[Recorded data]
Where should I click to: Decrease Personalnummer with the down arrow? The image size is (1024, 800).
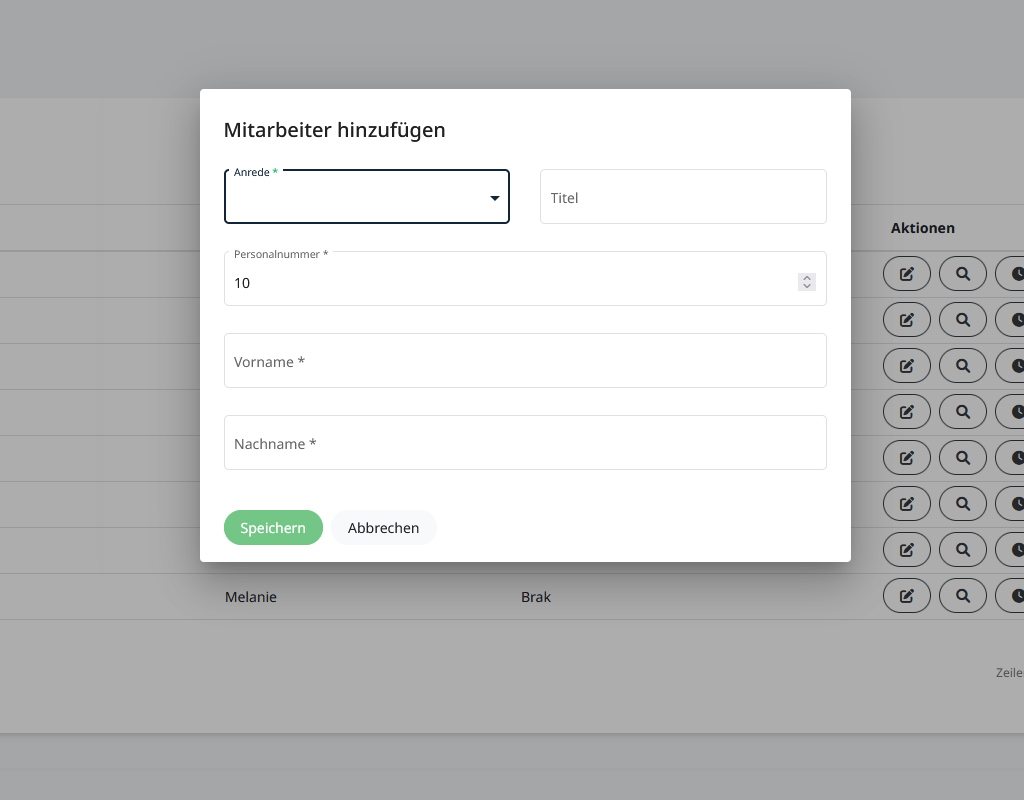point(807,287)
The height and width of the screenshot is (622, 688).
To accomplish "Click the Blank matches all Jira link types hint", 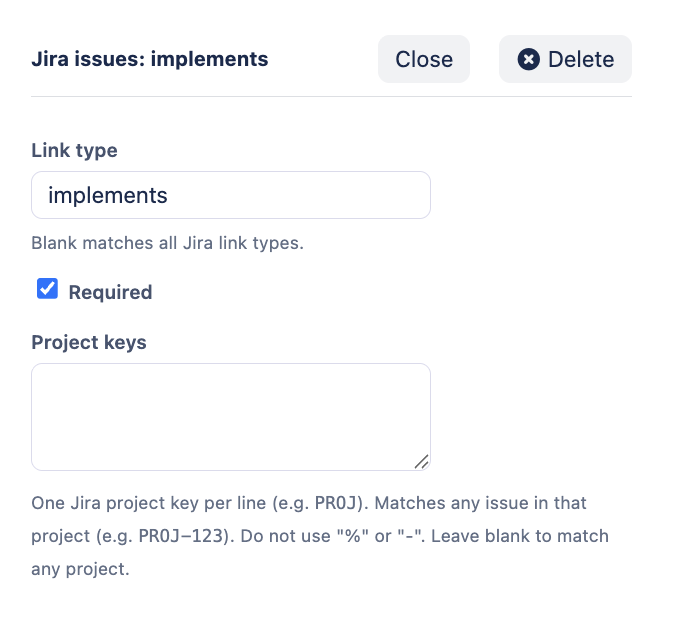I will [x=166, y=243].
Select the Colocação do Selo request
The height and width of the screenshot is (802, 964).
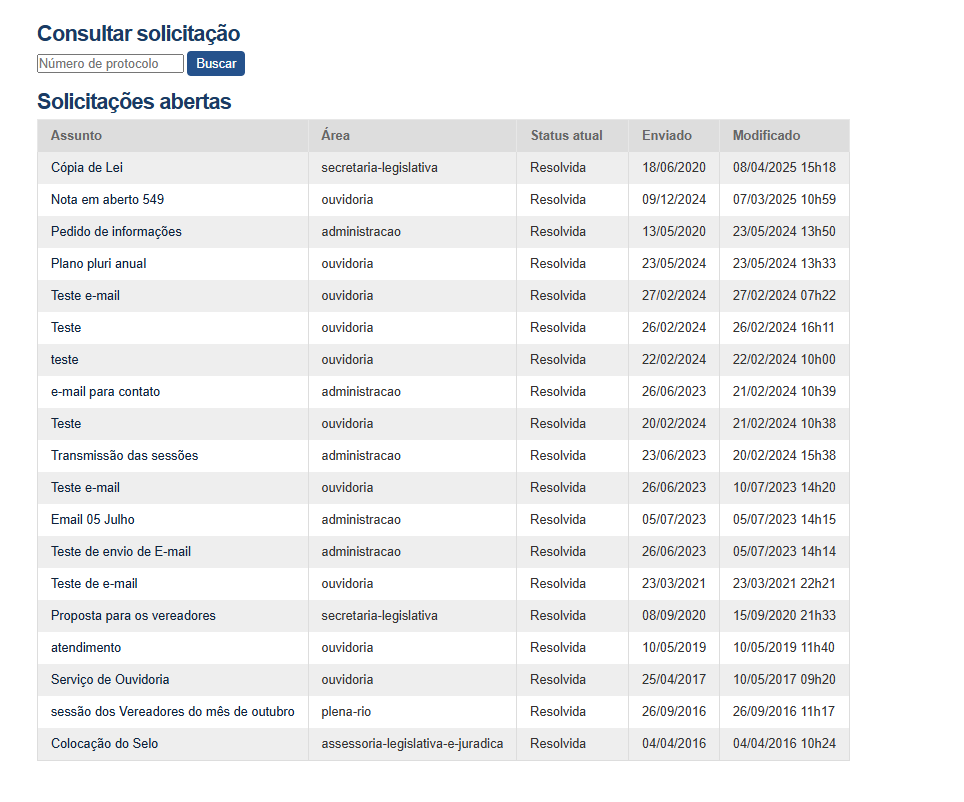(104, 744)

WHAT NEEDS TO BE DONE
Only the lines from the beginning of the records up to and including the line with "The height and width of the screenshot is (622, 688)." should appear, exactly as they are, and no pictures.

OUTPUT OF THE TASK
Where should I click to: Decrease Personalnummer with the down arrow? The image size is (1024, 800).
point(807,287)
The height and width of the screenshot is (622, 688).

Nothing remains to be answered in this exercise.